Start of Text for analysis
By doing univariate analysis and exluding the non-prognostic values, multivariate logestic regression, the predicatable variables is APACHE II score, BNP, and then EF [Table 5].
| Discussion|| |
The main objective of this study was to determine if BNP data would add prognostication to existing clinical variables in ICU patients with severe sepsis and septic shock and if it could be a helpful tool in the emergency department.
The findings of this study can be summarized as follows: (i) Admission BNP differ between the survivors and the non-surviviors, (ii) Admission APACHE II score, EF, and BNP showed significant changes between survivors and non-survivors, and (iii) BNP could be used as an independent mortality predictor in severe sepsis and septic shock.
The relationship between BNP and sepsis is complex. The cardiac ventricles are the main source of circulating BNP in humans. The stimulus for BNP release is ventricular wall stretch as a result of either volume expansion or pressure overload.  BNP levels are elevated in patients with symptomatic left ventricular dysfunction and correlate with filling pressures. 
Admission BNP concentrations were elevated early in the studied group 716±393 pg/ml on admission, BNP were significantly higher in the non-survivors ( P<0.0001). BNP remain significantly higher in non-survivors on the 4 th and 7 th days ( P=0.01 and 0.001, respectively, in the non-survivors) [Figure 1]. The high elevation of BNP in our studied group could alert the physician to the severity of the disease. Our results were concomitant with Mclean et al., the authors found that BNP concentrations were increased in patients with severe sepsis or septic shock regardless of the presence or absence of cardiac dysfunction. 
However, Pirracchio et al.  did a study of over 32 patients and they concluded that high levels of BNP might be related to an alteration in BNP clearance. During sepsis, high BNP levels were not predictive of fluid non-responsiveness. Nevertheless, in fluid non-responders, acute ventricular stretching can result in further BNP release. In another study by Issa et al.,  they report on an inverse association between positive end-expiratory pressure and BNP levels in patients with severe sepsis and septic shock. BNP and creatinine levels should be taken into consideration when analyzing BNP levels in this setting. We excluded patients with chronic renal failure in our studied group.
Rivers et al.  did a study over of 252 patients and confirmed elevation in BNP levels, which are significantly associated with organ and myocardial dysfunction, global tissue hypoxia, and mortality. Serial BNP levels may be a useful adjunct in the early detection, stratification, treatment, and prognostication of high-risk patients with severe sepsis and septic shock. We observed early high elevation of BNP level in our group, which was related to the severity of illness.
Systolic myocardial dysfunction is present in 44% of patient with severe sepsis or septic shock. BNP seems useful to detect myocardial dysfunction, and high plasma levels appear to be associated with poor outcome of sepsis.  Also, Post et al.  found that plasma BNP concentration represents a reliable marker for identification of patients developing sepsis-induced myocardial depression. In addition, BNP concentration on day 5 may be used as a prognostic marker to identify patients with an elevated risk for an adverse outcome.
End of Text for analysis
*Work request 1*.
Can you echo the BNP and sepsis passage word for word, from "By doing univariate" to "the emergency department."?
*Work request 2*.
Can you condense the paragraph of the BNP and sepsis passage that begins "The relationship between BNP and sepsis" into a short list of its main facts?
Start of Supplied information
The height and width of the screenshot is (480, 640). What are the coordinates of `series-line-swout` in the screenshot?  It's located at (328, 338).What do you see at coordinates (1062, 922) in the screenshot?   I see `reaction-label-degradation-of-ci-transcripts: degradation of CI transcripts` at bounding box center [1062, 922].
End of Supplied information
*Solution 1*.
By doing univariate analysis and exluding the non-prognostic values, multivariate logestic regression, the predicatable variables is APACHE II score, BNP, and then EF [Table 5].
| Discussion|| |
The main objective of this study was to determine if BNP data would add prognostication to existing clinical variables in ICU patients with severe sepsis and septic shock and if it could be a helpful tool in the emergency department.

*Solution 2*.
- The relationship between BNP and sepsis is complex.
- In humans, circulating BNP comes mainly from the cardiac ventricles.
- Ventricular wall stretch, caused by volume expansion or pressure overload, triggers BNP release.
- BNP levels rise in patients with symptomatic left ventricular dysfunction and correlate with filling pressures.